#### Input material
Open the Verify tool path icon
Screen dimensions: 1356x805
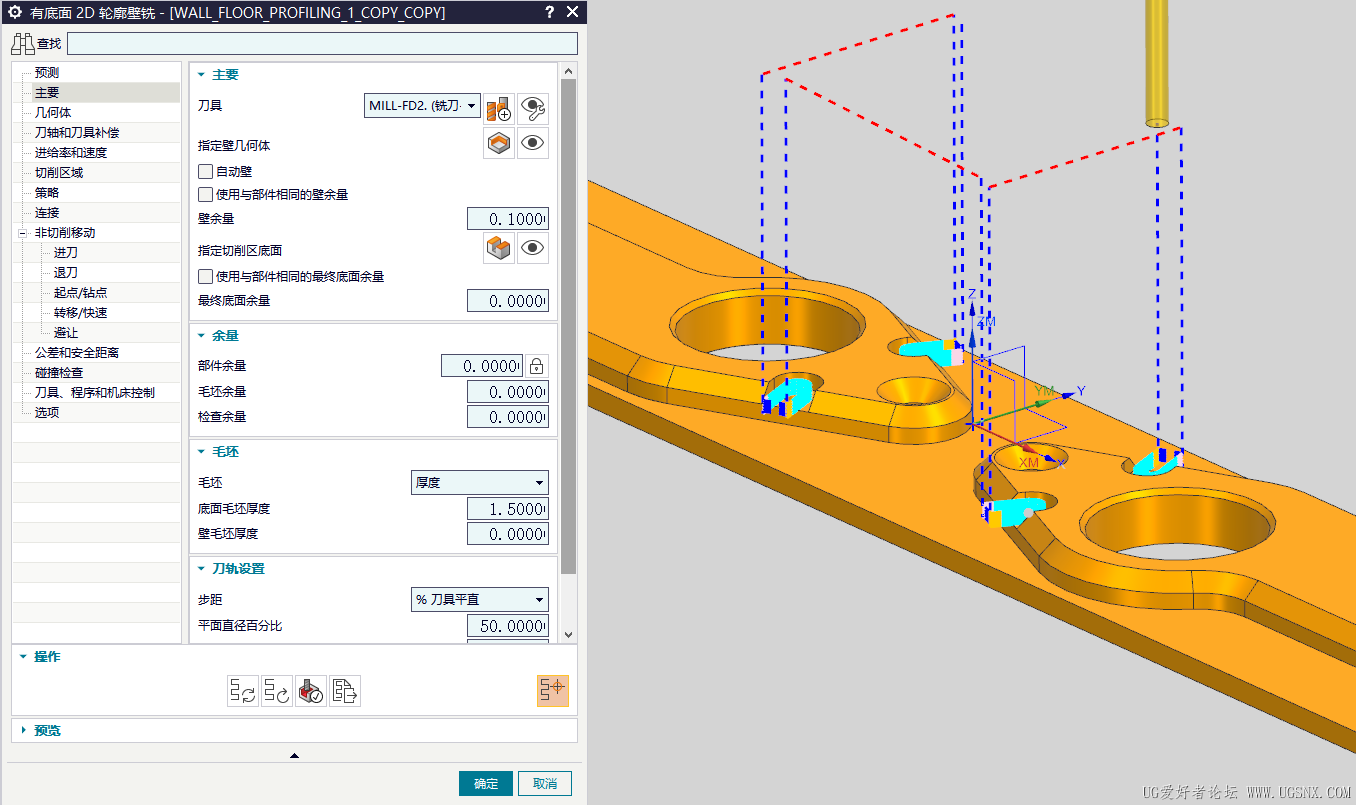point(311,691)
########
#### Input material
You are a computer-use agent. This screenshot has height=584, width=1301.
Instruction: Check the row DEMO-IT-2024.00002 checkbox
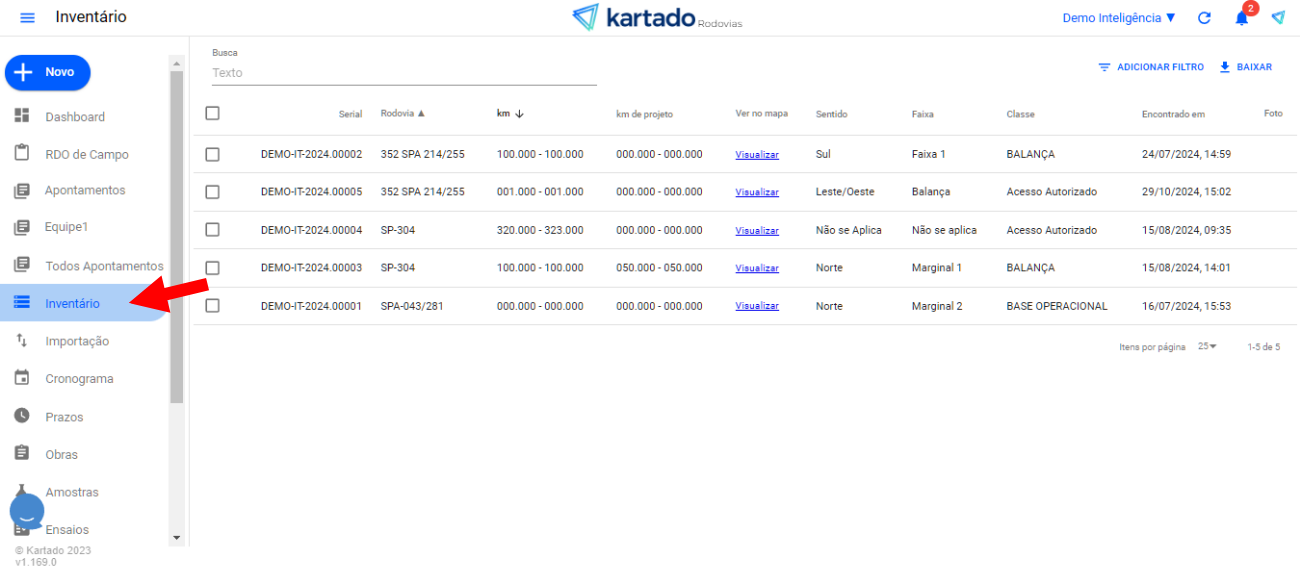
########
> _Requirements_
Rewrite the section of the records that begins with the line containing "Open the Verify tool path icon" and ends with the line containing "point(311,691)", substituting "Simulate" for "Verify" and leaving everything else unchanged. Give only those lines, and omit the pictures.

> _Exercise output_
Open the Simulate tool path icon
Screen dimensions: 1356x805
point(311,691)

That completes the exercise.